An Insight into the Data Protection Laws of India


The Indian regulatory bodies have been working on the data protection laws since 2017.The latest version of the bill was released for public consultation in November 2022. The new bill aims to balance business innovation and privacy rights of individuals.

The Digital Personal Data Protection Bill, 2022 (DPDP Bill) is a draft bill published by the Union Ministry of Electronics and Information Technology which seeks to replace the earlier Personal Data Protection Bill (PDP Bill) introduced in 2019 and withdrawn in August 2022. The DPDP Bill only covers personal data of a “person” (which includes an individual, a company/corporation/ organization/firm and the state) and the processing of digital personal data of such persons. DPDP Bill allows right of individuals to protect their personal data and the need to process personal data for lawful purposes.

Key Features of the DPDP Bill:

  • Notice and Consent: The DPDP Bill requires seeking prior consent of the data principal in an “itemised notice” which should disclose the description of personal data sought and the purpose of processing it. Only upon receiving the consent from the data principal can the data fiduciary access such personal data.
  • Right to information: The data principal can obtain a confirmation of whether its personal data is being processed, along with the extent and type of personal data processed by the data fiduciary. In fact, the data principal, upon request, should also be provided with the identities of all the data fiduciaries accessing its personal data (in one place).
  • Regulatory Body: The DPDP Bill also provides for the formation of a regulatory body called the Data Protection Board of India, which will determine non-compliance with the provisions of the act and impose penalties.
  • Obligations of the data fiduciary: The DPDP Bill imposes some significant responsibilities on the data fiduciaries to ensure that personal data is processed, stored, or erased in a safe and proper manner. These obligations include security measures, deletion of data, appointment of a Data Protection Officer (DPO), and additional obligations while processing personal data of children.  If the data fiduciary commits some breach in its obligations, Schedule I to the Bill prescribes Financial Penalty not exceeding INR Five Hundred Crore in each instance.

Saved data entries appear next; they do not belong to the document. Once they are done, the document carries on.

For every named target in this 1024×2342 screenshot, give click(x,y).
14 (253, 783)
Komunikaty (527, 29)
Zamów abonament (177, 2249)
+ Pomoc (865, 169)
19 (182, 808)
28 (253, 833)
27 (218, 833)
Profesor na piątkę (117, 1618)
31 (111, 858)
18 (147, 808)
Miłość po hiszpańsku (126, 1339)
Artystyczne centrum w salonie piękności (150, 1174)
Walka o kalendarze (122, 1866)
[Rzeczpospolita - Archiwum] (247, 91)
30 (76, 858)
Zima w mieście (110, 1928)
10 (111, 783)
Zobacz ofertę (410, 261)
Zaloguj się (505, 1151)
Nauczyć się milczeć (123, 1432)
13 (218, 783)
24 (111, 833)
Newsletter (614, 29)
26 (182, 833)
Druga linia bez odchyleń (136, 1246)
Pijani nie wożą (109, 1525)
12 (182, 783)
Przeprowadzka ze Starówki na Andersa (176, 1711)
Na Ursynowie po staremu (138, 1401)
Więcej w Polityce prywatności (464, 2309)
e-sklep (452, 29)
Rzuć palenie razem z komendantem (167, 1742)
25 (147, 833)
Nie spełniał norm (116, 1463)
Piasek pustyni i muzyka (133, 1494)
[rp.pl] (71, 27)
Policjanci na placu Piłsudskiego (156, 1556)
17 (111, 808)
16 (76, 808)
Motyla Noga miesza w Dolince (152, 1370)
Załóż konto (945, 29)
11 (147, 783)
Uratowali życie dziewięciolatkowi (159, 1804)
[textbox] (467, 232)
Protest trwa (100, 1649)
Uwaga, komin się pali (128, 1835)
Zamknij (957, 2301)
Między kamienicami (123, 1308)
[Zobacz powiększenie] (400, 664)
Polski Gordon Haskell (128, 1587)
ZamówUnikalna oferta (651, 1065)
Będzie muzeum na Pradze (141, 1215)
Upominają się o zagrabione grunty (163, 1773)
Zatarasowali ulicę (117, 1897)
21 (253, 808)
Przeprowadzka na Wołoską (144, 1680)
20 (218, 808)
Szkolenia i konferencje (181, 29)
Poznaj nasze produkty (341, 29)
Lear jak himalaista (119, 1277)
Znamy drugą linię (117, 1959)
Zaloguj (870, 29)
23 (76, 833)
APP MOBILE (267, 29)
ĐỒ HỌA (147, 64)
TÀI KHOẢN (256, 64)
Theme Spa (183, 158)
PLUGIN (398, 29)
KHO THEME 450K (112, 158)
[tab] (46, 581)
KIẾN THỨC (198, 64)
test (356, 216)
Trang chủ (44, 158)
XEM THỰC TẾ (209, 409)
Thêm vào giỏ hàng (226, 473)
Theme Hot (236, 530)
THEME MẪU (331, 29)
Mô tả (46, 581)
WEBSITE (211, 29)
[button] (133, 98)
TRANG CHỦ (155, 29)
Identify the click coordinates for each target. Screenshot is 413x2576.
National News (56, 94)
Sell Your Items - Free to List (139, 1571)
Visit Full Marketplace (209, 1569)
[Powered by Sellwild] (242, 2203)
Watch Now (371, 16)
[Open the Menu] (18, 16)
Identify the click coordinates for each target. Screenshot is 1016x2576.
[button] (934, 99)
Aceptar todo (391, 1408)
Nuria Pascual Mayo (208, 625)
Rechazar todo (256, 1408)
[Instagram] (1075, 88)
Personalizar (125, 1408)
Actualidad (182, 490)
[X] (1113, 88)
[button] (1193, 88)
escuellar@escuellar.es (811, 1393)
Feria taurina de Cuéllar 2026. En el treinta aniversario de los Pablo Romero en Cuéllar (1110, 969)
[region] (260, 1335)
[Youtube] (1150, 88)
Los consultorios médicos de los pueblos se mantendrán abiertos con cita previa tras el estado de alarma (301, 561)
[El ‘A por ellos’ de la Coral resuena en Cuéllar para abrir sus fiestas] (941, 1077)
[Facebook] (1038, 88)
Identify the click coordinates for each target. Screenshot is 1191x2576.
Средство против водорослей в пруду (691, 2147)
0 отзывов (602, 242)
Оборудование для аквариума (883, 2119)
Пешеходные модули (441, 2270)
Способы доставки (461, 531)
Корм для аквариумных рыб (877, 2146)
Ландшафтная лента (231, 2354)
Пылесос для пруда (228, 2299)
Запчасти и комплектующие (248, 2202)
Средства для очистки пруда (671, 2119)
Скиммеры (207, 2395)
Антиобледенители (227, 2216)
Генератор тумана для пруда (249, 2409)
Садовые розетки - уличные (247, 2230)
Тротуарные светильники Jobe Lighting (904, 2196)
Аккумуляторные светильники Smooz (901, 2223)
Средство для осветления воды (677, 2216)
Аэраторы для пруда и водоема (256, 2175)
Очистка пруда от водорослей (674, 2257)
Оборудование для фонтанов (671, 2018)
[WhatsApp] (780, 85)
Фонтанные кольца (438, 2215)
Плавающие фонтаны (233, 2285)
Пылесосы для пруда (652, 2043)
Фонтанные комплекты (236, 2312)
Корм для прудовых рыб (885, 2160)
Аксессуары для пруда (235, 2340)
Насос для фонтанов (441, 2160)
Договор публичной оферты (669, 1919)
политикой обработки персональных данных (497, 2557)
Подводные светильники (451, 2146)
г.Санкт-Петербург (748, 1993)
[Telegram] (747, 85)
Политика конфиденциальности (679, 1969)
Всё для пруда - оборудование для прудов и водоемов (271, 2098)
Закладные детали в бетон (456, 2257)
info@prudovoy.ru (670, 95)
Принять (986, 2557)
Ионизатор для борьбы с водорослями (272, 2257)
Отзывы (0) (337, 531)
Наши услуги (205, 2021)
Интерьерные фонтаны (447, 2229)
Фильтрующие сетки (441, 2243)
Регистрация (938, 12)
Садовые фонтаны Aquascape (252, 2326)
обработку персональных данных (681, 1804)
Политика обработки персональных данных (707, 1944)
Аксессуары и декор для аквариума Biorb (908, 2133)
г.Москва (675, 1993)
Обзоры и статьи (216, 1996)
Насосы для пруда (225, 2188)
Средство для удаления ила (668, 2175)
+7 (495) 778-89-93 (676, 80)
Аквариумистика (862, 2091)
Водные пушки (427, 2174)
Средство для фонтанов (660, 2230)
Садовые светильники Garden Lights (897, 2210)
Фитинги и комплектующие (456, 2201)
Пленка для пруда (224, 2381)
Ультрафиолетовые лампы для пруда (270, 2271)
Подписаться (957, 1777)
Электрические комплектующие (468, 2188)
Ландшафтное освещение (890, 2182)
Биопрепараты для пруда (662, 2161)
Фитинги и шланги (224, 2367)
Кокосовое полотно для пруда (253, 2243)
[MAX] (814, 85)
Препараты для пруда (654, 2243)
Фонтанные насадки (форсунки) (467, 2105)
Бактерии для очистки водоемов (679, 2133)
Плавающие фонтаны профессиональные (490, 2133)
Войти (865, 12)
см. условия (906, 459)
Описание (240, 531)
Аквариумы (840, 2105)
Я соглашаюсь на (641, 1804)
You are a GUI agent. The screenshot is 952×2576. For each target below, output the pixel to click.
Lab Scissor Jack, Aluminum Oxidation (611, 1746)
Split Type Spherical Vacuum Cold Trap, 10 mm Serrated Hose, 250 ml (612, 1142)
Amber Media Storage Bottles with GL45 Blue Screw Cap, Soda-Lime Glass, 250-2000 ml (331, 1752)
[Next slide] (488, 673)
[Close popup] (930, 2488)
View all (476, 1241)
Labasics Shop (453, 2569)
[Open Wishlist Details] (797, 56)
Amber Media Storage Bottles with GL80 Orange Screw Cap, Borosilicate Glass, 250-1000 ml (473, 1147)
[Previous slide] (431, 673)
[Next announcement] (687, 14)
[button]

Key Similarities and Differences between DPDP Bill and the European Union (EU) General Data Protection Regulation (GDPR)
The EU GDPR is the main legal instrument that establishes data protection laws within the EU. It came into force on 25 May 2018.
The GDPR applies to all organizations that process personal data of EU residents, regardless of their location. Overall, the GDPR aims to ensure that individuals have control over their personal data and that organizations are held accountable for protecting it.

Key Similarities:

  • Definition of personal data: Both the GDPR and the Digital Data Protection Bill define personal data broadly to include any data relating to an identifiable person.
  • Consent: Both regulations require that individuals provide their consent before their data can be collected, processed, or shared.
  • Penalties for non-compliance: Both regulations provide for significant penalties for non-compliance with their provisions.
  • Right to access and rectification: Both regulations provide individuals with the right to access and rectify their personal data held by organizations.
  • Data protection officer: Both regulations require companies that handle large amounts of personal data to appoint a data protection officer.

Key Differences:

  • Scope: The GDPR applies to all organizations that process personal data of EU residents, regardless of their location, while the Digital Data Protection Bill is limited to organizations operating within India.
  • Timeline to Report Data Breaches: The GDPR has a more detailed framework for data protection impact assessments and requires organizations to report data breaches within 72 hours, whereas the Digital Data Protection Bill does not have such explicit provisions

In the recent years, India has seen huge technological advancements and is at par with other countries. However, it lags stringent laws which address all the recent changes in the way personal data of individuals is handled. Over the last two decades, countries like the USA, China and many more have adopted new laws for data protection. India currently lags a uniform legislation. The times require India to adopt new laws so that it can walk hand in hand with other countries.
The current Information Technology Act, 2000 is moderately handling India’s data protection issues, yet it is not very strict as it falls short in implementing the provisions properly. Data protection with strict implementation is currently a requirement of India.